Ahmed strongly disagreed on this point, saying development is a fundamentally local choice, and the Bank can only act in a supporting role.
“Development is a local choice, not a miracle to be imported from the outside,” Ahmed said, adding that the government is also addressing the issue of inflation that so often accompanies development, concentrating on boosting its agricultural production, beefing up the country’s reserves and, since last year, halting borrowing from the National Bank of Ethiopia, to arrest inflationary pressures.
Tadesse, agreeing with Ahmed’s statement, said that Ethiopia’s past history and the various economic and political systems it went through should be looked into to explain its present situation.

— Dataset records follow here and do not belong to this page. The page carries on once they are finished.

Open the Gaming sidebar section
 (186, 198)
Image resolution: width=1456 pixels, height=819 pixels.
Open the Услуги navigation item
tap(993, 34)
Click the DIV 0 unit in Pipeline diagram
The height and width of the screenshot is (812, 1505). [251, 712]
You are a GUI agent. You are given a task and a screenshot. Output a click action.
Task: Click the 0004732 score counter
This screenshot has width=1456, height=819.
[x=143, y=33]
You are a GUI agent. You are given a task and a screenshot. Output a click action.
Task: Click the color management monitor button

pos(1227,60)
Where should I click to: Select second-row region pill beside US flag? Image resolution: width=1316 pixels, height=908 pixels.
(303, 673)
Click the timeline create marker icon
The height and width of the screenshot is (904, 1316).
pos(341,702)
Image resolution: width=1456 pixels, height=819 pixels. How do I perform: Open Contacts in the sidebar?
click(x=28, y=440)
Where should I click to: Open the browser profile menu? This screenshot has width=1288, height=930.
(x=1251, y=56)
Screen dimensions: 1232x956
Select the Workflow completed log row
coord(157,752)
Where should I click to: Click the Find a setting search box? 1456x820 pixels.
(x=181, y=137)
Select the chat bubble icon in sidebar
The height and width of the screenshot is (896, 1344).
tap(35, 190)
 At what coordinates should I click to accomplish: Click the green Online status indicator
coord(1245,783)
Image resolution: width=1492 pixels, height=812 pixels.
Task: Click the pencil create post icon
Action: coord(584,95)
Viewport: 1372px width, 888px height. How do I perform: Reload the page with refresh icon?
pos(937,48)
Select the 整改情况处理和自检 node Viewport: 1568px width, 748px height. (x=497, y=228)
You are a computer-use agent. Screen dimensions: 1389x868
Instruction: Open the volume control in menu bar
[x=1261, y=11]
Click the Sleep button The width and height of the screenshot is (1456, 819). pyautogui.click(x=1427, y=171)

Tadesse went ahead and stated that, in order to develop there has to be a strong base, with Ethiopia’s industries picking up the pace and with the government creating an enabling environment for this to happen. To do that, he said the WB’s assistance in the field of human resource development and the provision of power and Infrastructure is welcome.
Dr. Eleni on her part commented on the WB’s involvement in Ethiopia and developing countries in general, saying it is an institution which has been evolving over the years with its policies like the “Neo-Liberal” economic framework called the “Washington Consensus.”
“WB used to support agricultural development in Ethiopia in the 1970s, and after a long hiatus started supporting it recently, showing its ideological evolvement,” Eleni said, adding that she believes the creation of a National Business Council of Economic Advisors outside of the government could be a starting point.
Melanie Robinson, Head of the Department for International Development (DFID), the United Kingdom’s development arm, stated her conviction that the country’s growth is up to its people and the government of Ethiopia, and as such, the role of vibrant Civil Society Organizations (CSOs) and the private sector is very essential. 
At the meeting, several other World Bank documents were distributed; chief among them being the WB International Development strategy and a document on the development partnership strategy for Ethiopia, which interestingly states that leading to the upcoming 2015 National elections in Ethiopia, the government’s GTP plan could run into difficulties.